The Council of Ephesus (431) defends this unicity of per-son in Christ and condemns Nestorius and his followers. It approves, by acclamation, the second letter of Saint Cyril to Nestorius and through this approval officially confirms the attribution to Mary of the title Mother of God. The normative decision taken at Ephesus will be explicitly promulgated as dogma in 451 by the Council of Chalcedon.
1. Theological Content
As noted above, the title of Mother of God derives from Catholic teaching on the Incarnation of the Word. Mary conceives and brings forth, in His human nature, One Who is God from all eternity. Jesus is not God by the fact that He is conceived or born of Mary (this would not be a Mystery but an absurdity because it would make Mary mother of the Divine nature). Mary is Mother of God because from her own flesh she gives to the Word a human nature like hers. And just as in ordinary human generation the terminus of the parents' generative action is not the human nature produced but the person subsisting in this nature, so in the case of Mary: her maternal action reaches to the Person of the Word, Who by this very fact is truly her Son. Mary is “theotokos” because “the Word was made flesh” in her and through her.
This is laden with consequences that bring out the full import of the title Mother of God. If Jesus is sole Savior, only Mediator, and the Priest, Prophet, and King par excellence, it is as man, because His human nature from the first moment of its existence was congenitally united with the Divine nature in the Person of the Word. Mary’s maternal action, under the power of the Holy Spirit, results in One Who, because God-Man, is the Savior, the Mediator, and the Priest, Prophet, and King of the New and definitive Covenant.
★ ★ ★ ★ ★ ★ ★
[YOUR TASK] Reproduce word for word the part of the passage on Mary as Mother of God between "1. Theological Content" and "and through her.", inclusive. The items that come next are separate from the passage on Mary as Mother of God.

(Pointing items for text and elements)
★ ★ ★ ★ ★ ★ ★
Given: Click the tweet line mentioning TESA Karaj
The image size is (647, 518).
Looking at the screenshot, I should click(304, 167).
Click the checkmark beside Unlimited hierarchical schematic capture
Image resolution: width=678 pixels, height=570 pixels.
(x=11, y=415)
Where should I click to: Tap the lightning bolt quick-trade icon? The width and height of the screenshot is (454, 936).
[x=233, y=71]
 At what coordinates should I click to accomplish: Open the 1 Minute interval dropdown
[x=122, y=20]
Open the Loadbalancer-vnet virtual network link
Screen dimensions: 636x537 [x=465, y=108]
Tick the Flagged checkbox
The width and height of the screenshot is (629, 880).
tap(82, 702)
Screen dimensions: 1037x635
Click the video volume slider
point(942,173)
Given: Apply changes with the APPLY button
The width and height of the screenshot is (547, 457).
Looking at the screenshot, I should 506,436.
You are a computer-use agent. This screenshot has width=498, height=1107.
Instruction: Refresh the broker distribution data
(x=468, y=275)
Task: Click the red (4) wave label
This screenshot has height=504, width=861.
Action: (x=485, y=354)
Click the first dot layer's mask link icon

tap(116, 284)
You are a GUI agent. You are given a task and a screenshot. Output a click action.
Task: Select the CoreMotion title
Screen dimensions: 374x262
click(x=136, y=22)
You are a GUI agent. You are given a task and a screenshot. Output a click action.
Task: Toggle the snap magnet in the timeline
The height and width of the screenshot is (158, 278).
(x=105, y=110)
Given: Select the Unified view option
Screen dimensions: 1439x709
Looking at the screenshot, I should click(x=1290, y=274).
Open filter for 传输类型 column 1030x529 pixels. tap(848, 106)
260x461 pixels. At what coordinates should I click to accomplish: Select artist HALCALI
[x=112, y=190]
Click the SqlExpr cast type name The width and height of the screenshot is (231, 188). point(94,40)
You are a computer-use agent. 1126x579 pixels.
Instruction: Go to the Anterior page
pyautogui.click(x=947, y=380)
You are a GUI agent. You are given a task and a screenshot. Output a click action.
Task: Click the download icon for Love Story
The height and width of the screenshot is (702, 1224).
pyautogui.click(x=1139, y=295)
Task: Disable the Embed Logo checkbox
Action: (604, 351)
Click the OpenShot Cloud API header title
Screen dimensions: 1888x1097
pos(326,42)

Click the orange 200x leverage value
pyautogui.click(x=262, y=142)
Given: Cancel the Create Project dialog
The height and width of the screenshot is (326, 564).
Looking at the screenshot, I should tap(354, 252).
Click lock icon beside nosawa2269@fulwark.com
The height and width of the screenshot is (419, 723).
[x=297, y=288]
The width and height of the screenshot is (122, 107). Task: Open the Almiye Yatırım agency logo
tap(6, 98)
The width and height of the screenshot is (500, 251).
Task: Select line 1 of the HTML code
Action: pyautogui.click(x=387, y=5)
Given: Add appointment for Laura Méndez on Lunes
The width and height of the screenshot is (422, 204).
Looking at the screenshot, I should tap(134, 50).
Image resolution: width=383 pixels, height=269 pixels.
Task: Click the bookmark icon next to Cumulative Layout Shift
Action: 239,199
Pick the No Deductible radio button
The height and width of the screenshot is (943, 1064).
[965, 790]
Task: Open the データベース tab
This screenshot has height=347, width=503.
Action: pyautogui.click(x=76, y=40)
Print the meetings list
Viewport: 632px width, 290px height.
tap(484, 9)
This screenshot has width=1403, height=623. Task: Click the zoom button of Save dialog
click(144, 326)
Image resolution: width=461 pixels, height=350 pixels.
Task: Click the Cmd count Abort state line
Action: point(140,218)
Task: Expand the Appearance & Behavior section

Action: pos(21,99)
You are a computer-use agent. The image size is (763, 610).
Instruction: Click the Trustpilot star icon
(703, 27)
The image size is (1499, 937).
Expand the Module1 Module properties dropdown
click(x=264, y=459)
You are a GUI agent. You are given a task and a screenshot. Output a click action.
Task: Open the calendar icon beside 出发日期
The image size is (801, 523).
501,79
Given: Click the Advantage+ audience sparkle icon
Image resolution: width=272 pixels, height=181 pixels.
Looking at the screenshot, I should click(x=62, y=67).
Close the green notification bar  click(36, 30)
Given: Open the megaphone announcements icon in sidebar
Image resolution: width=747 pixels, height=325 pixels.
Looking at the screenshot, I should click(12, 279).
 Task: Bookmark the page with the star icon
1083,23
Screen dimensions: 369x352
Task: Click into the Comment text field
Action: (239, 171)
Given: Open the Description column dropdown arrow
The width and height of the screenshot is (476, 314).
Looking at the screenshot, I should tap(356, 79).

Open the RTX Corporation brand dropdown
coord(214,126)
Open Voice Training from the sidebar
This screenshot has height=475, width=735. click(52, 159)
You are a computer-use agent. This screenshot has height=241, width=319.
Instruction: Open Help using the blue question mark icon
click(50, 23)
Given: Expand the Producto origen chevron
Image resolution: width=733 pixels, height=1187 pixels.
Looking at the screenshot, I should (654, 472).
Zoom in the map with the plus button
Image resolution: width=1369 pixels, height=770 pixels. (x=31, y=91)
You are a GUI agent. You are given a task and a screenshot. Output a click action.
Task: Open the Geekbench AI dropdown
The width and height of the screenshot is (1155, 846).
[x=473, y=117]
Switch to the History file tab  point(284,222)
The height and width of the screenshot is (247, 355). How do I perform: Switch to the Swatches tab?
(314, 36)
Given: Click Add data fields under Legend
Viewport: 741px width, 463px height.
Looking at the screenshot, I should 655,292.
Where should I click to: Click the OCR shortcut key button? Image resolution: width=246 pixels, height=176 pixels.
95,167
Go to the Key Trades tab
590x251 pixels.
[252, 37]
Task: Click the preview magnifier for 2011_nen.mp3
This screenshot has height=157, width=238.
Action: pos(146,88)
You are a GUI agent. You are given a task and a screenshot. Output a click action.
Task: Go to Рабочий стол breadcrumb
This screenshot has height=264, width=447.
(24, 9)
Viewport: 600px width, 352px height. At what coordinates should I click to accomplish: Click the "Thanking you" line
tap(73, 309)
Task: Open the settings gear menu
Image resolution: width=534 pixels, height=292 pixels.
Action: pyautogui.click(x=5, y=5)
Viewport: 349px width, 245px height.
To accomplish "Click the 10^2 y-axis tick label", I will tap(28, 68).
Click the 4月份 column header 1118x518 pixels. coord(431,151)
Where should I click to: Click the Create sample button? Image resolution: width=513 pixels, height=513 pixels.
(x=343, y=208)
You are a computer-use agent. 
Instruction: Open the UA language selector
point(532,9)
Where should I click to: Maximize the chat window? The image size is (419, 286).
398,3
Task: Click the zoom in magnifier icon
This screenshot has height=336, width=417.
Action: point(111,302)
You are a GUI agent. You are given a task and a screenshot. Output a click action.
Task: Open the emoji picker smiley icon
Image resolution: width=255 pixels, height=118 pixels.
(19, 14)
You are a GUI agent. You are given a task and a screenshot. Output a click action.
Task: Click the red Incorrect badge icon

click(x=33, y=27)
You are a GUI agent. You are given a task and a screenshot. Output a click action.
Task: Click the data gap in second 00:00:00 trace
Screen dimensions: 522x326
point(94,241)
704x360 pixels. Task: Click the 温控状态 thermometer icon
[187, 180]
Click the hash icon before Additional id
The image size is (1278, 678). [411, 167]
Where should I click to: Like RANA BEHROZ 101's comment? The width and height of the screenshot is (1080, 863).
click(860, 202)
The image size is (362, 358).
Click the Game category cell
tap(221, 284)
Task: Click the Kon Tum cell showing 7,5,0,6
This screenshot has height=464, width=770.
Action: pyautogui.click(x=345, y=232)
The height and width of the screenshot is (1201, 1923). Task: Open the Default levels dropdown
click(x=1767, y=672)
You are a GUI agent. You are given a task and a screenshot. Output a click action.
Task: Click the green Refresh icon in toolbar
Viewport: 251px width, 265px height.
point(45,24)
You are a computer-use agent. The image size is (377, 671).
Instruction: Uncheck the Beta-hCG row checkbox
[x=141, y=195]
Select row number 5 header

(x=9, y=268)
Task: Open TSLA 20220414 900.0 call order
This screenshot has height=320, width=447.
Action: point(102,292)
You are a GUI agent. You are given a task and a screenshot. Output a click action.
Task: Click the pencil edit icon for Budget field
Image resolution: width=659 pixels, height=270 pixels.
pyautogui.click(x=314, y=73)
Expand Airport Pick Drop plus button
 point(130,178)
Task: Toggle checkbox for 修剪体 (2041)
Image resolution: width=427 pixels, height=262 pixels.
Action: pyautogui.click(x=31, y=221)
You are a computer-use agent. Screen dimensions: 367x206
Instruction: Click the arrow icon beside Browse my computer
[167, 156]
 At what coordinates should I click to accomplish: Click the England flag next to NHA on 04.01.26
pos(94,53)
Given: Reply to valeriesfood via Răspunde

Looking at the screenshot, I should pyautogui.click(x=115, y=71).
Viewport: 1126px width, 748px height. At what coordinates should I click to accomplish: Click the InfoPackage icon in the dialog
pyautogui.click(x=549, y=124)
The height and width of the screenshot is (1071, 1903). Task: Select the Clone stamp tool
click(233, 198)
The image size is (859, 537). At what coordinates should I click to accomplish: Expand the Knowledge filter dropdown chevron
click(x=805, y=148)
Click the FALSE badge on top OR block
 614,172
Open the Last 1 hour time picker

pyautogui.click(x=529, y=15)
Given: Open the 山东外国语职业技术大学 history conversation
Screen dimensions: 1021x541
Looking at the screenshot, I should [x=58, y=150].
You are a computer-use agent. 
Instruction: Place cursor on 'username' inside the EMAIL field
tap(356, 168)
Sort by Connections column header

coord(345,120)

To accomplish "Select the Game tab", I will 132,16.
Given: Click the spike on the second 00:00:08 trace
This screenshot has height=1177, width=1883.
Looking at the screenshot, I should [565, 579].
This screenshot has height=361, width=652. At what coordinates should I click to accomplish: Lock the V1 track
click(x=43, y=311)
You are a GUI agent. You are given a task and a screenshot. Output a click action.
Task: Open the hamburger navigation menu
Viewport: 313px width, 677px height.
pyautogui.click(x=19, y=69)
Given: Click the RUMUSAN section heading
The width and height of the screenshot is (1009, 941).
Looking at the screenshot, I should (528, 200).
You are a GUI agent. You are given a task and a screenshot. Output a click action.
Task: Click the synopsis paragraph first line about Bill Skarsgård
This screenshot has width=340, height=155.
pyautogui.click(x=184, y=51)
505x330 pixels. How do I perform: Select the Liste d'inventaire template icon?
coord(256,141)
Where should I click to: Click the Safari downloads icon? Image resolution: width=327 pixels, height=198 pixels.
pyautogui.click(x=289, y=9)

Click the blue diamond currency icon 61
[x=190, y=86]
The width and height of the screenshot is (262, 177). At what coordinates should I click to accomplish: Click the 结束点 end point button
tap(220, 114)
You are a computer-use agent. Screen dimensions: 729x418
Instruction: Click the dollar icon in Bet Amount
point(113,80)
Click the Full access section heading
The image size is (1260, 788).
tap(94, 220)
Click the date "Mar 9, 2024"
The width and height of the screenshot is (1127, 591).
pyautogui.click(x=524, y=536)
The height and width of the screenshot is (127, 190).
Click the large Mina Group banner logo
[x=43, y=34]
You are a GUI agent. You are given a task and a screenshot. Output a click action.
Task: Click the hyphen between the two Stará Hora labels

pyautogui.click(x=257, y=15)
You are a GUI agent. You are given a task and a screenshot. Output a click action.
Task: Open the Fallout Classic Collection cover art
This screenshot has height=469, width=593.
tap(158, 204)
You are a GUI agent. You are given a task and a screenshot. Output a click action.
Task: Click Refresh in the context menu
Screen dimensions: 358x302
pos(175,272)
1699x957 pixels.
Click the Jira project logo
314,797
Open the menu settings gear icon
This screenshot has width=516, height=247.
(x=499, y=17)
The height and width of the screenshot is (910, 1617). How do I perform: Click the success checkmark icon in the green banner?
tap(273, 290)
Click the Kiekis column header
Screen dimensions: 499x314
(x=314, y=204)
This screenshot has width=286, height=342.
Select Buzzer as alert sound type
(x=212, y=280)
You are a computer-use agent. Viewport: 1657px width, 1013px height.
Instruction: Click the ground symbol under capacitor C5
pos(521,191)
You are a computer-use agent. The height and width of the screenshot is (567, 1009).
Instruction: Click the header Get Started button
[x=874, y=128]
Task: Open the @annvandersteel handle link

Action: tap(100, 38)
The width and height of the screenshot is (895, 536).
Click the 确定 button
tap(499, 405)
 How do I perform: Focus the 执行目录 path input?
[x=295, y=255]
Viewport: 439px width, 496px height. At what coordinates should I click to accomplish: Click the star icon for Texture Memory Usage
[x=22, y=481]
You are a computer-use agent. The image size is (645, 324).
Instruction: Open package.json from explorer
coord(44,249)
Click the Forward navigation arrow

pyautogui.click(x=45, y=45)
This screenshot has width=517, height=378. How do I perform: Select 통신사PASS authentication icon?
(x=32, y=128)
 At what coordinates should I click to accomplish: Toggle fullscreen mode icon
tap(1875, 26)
★ ★ ★ ★ ★ ★ ★
[SOLVED EXERCISE]
1. Theological Content
As noted above, the title of Mother of God derives from Catholic teaching on the Incarnation of the Word. Mary conceives and brings forth, in His human nature, One Who is God from all eternity. Jesus is not God by the fact that He is conceived or born of Mary (this would not be a Mystery but an absurdity because it would make Mary mother of the Divine nature). Mary is Mother of God because from her own flesh she gives to the Word a human nature like hers. And just as in ordinary human generation the terminus of the parents' generative action is not the human nature produced but the person subsisting in this nature, so in the case of Mary: her maternal action reaches to the Person of the Word, Who by this very fact is truly her Son. Mary is “theotokos” because “the Word was made flesh” in her and through her.